(Information provided Opens)

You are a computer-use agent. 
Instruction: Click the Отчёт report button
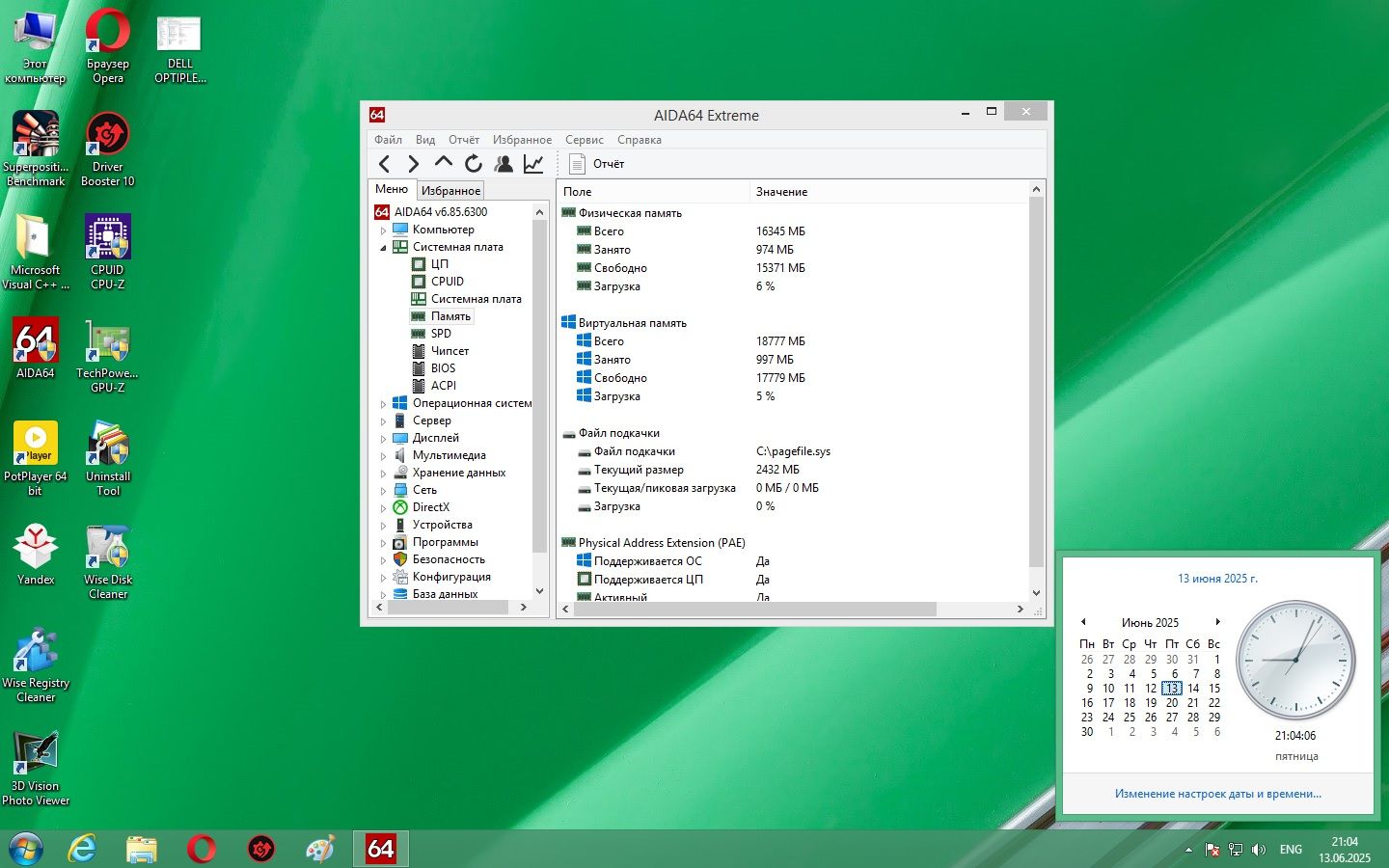coord(597,164)
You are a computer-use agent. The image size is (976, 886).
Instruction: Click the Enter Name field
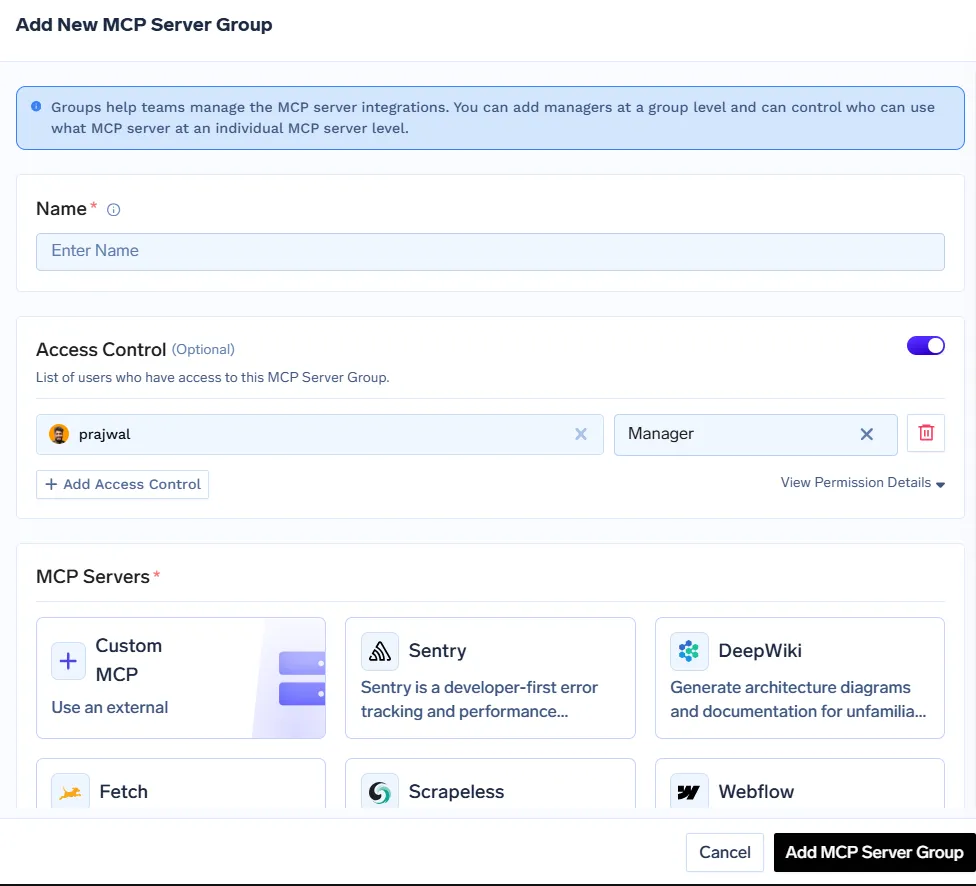(490, 251)
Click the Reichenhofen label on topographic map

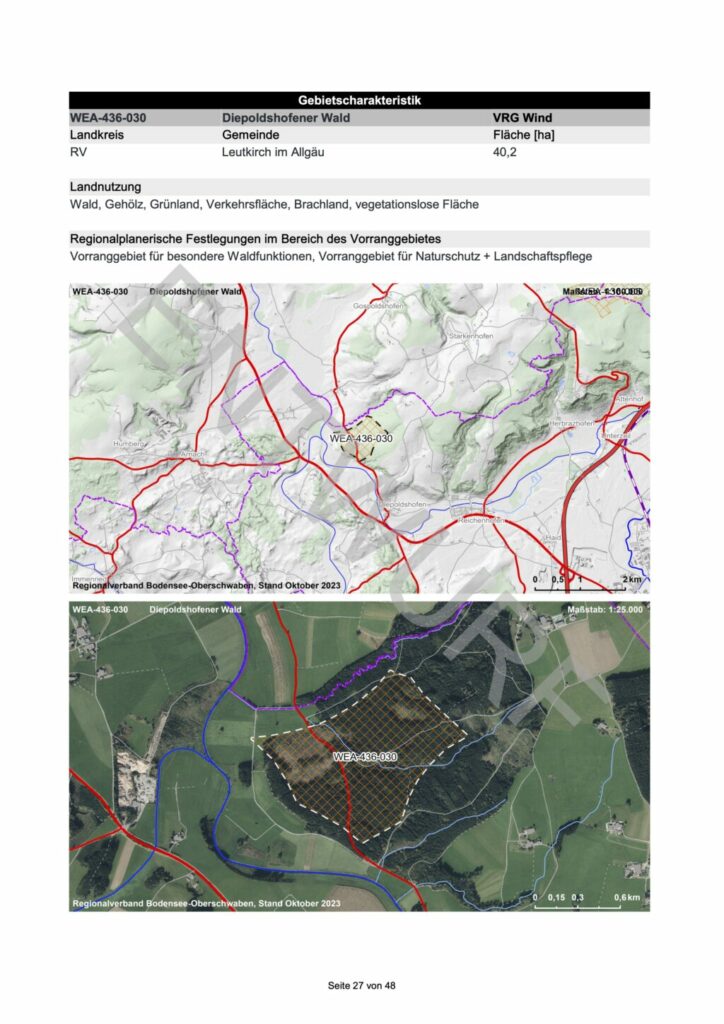[x=480, y=521]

(Information provided Closes)

> Work to complete: Within the records, on how many lines does the word "computer" appear? Provide the number alone.

> Exercise output: 2